**What you will do**
Only the lines from the one that contains "Task: Mute the music track speaker" to the last line below, both included, should be transcribed. Pictures stay out of the copy.
>>>>
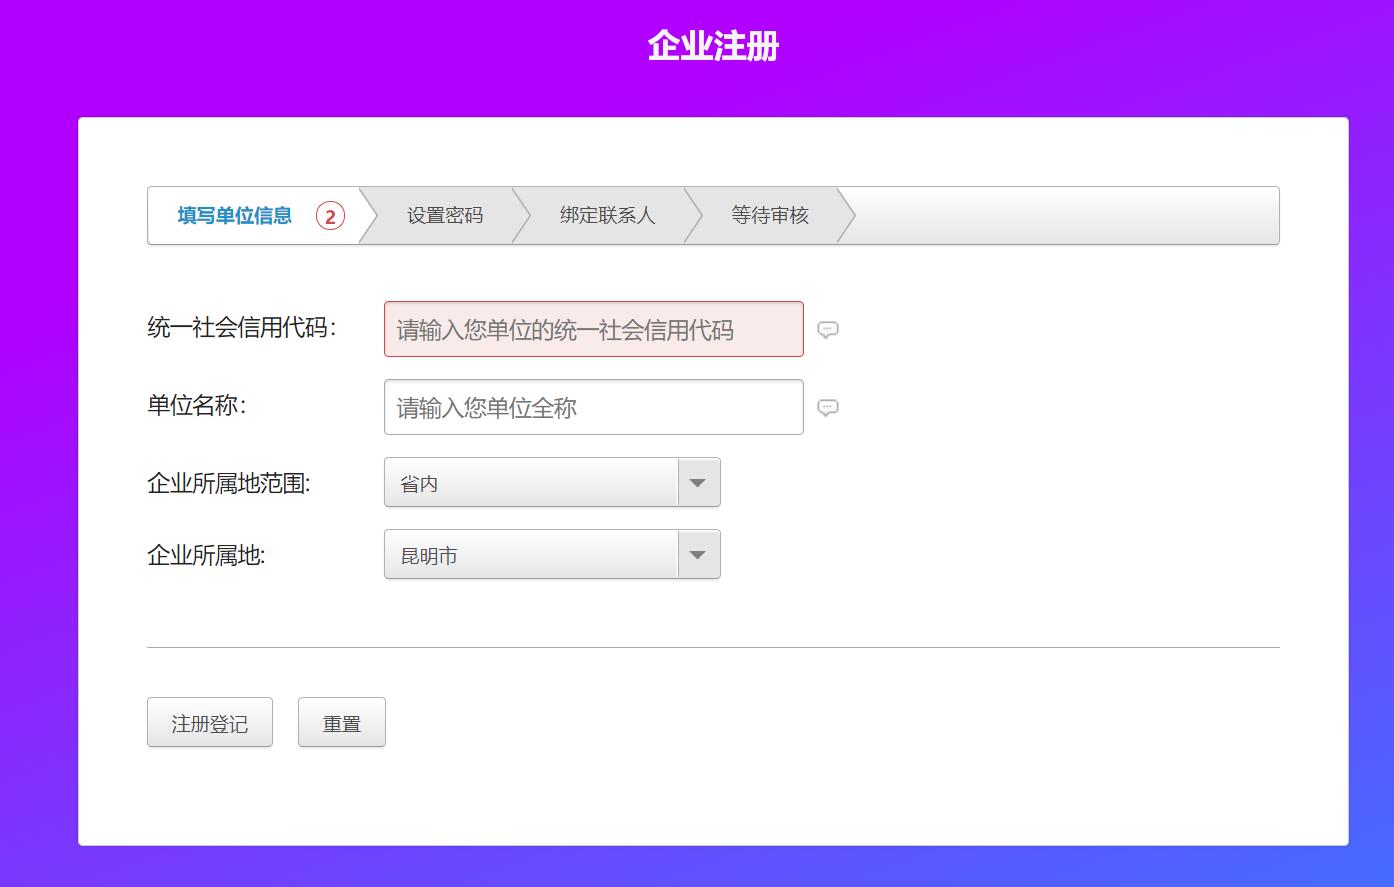Viewport: 1394px width, 887px height.
Task: Switch to the 绑定联系人 step
Action: (x=607, y=216)
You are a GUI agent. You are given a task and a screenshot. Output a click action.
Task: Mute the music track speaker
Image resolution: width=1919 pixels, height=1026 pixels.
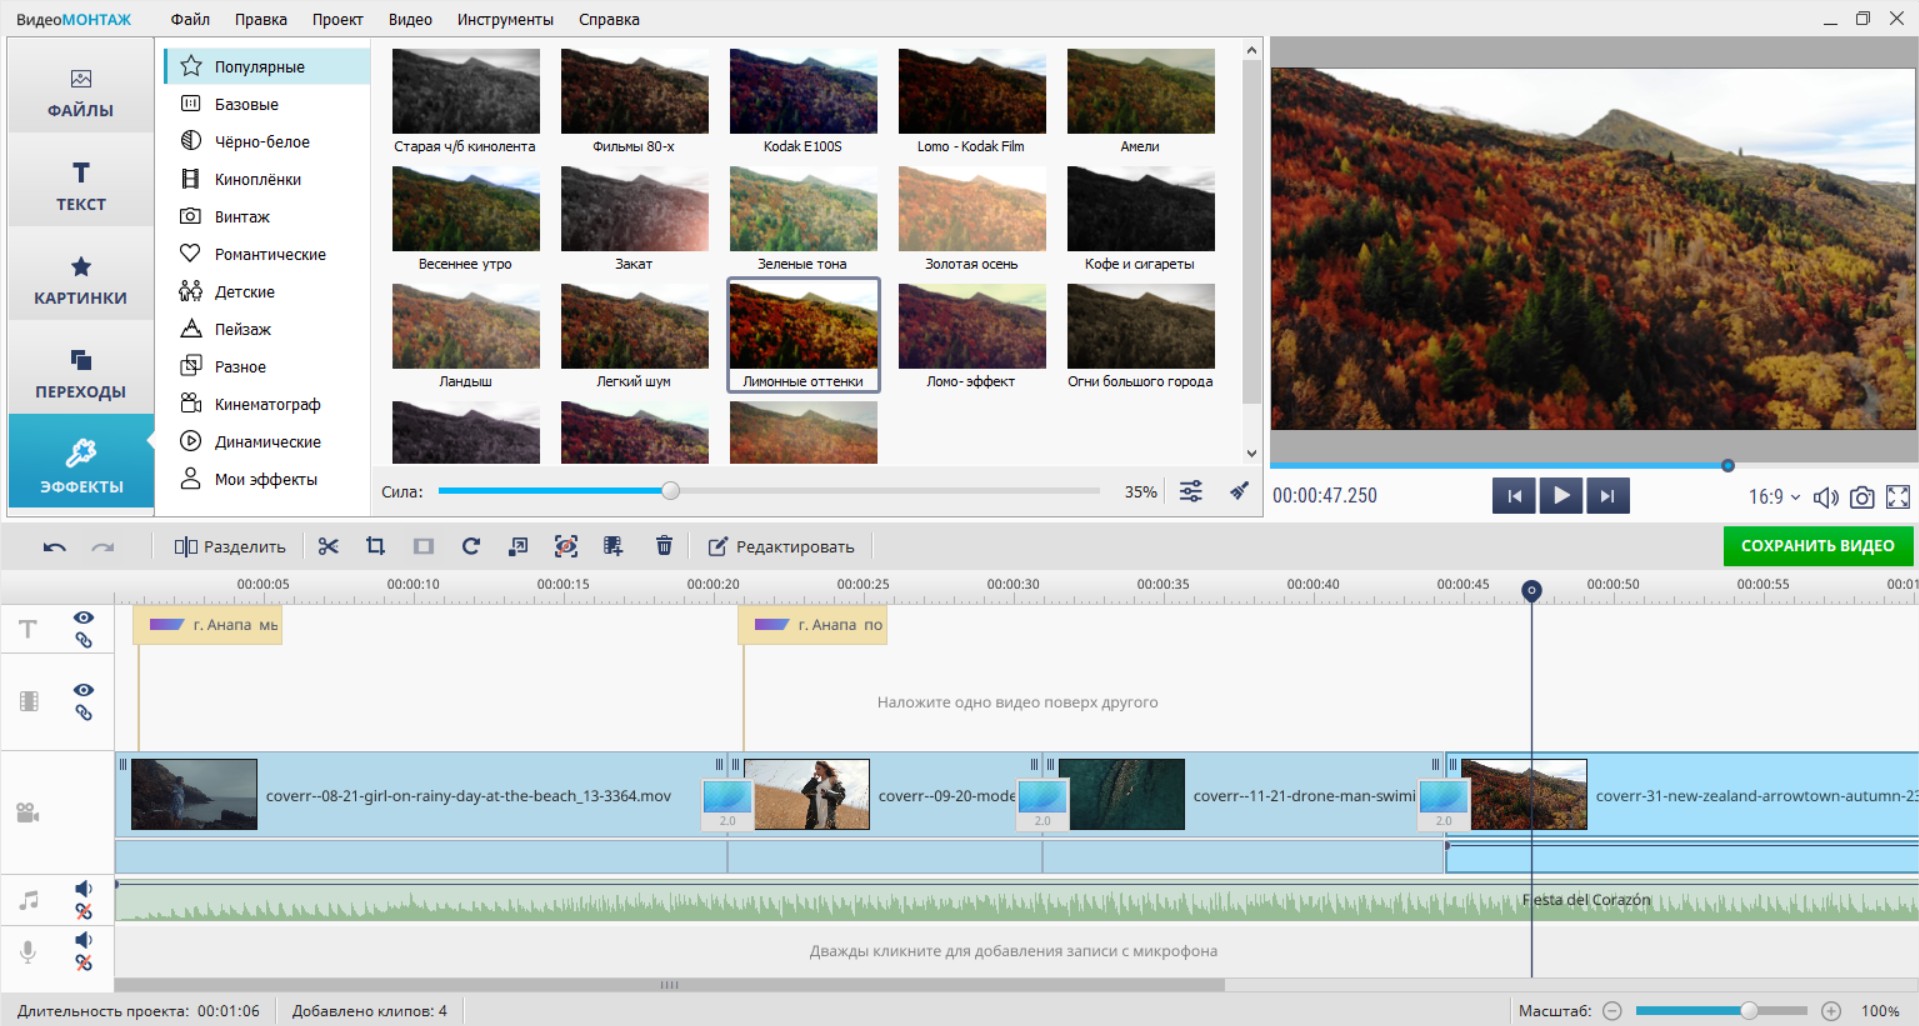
<<<<
**Expected output**
Task: Mute the music track speaker
Image resolution: width=1919 pixels, height=1026 pixels.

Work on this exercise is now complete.